Three months after a federal judge ruled two U.S. Park Police officers were immune from charges in the killing of unarmed Virginia driver Bijan Ghaisar, nine attorneys general are asking a higher court to reconsider.
After state prosecutors in Virginia appealed a U.S. district judge’s decision finding federal officers Lucas Amaya and Alejandro Amaya immune from local charges in the unarmed driver’s killing, the attorneys general filed a brief supporting that appeal.
In 2017, two U.S. Park Police officers who patrol the federal George Washington Parkway pursued the 25-year-old McLean man, after he left the scene of a minor traffic accident in which he had been rear-ended.
The pursuit ended off the parkway when the officers approached Ghaisar between their cruiser and a ditch. Dash cam video viewed in court showed that when Ghaisar’s car then began to inch away from them at low speed, Vineyard and Amaya fired multiple shots through the windshield. Ghaisar sustained several gunshot wounds and later died of his injuries at the hospital.
D.C. Attorney General Karl Racine led the brief and was joined by the attorneys general of Illinois, Maryland, Massachusetts, Michigan, Minnesota, Nevada, Oregon, Vermont and Washington.
Racine said he finds it unclear why a federal judge found the Supremacy Clause applied to the federal officers, shielding them from state charges because they were acting in their official capacity.

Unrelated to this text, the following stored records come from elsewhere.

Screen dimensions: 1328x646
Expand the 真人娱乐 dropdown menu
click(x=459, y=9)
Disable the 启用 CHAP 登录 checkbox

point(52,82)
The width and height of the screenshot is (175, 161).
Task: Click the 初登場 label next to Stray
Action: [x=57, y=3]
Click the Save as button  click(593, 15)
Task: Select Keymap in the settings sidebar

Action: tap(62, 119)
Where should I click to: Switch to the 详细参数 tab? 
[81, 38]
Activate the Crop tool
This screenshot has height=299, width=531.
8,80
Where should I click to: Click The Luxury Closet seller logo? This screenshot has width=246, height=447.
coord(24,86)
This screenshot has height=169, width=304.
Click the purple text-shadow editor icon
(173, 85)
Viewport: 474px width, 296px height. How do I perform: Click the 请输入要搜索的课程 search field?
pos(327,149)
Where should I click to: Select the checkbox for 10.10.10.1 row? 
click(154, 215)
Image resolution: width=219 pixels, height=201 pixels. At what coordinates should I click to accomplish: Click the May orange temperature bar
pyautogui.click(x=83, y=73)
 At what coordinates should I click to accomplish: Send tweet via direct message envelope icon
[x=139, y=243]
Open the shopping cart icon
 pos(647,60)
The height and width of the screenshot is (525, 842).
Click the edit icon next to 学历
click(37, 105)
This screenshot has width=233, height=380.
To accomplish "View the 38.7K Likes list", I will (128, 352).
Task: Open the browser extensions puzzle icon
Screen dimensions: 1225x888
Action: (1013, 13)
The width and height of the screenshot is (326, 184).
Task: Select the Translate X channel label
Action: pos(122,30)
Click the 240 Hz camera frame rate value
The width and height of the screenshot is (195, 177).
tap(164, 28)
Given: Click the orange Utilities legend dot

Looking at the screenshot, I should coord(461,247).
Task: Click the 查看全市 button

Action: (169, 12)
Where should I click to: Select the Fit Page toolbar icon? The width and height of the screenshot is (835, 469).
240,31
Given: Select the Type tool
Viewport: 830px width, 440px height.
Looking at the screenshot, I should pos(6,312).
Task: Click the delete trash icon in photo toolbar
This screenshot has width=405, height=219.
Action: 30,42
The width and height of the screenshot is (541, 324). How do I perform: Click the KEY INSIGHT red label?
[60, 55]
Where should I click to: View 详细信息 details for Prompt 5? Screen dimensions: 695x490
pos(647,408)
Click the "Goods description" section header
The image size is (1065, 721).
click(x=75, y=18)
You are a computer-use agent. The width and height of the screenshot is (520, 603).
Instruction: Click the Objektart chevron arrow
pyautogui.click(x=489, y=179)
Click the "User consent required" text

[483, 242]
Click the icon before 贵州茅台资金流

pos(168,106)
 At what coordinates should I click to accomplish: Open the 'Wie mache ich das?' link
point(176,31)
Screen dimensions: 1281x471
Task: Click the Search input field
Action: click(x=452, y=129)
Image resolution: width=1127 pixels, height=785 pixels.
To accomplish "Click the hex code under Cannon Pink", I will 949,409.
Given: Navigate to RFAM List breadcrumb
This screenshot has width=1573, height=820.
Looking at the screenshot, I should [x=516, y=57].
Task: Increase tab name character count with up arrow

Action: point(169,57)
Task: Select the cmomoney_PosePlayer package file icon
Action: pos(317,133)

“We need the court to clarify the standards for granting immunity to federal officers to ensure states can still seek justice when crimes are committed within their borders,” Racine said in a statement. “This is particularly important to the District because so many federal law enforcement agencies operate here. And I hope Virginia’s new attorney general will continue to pursue this case.”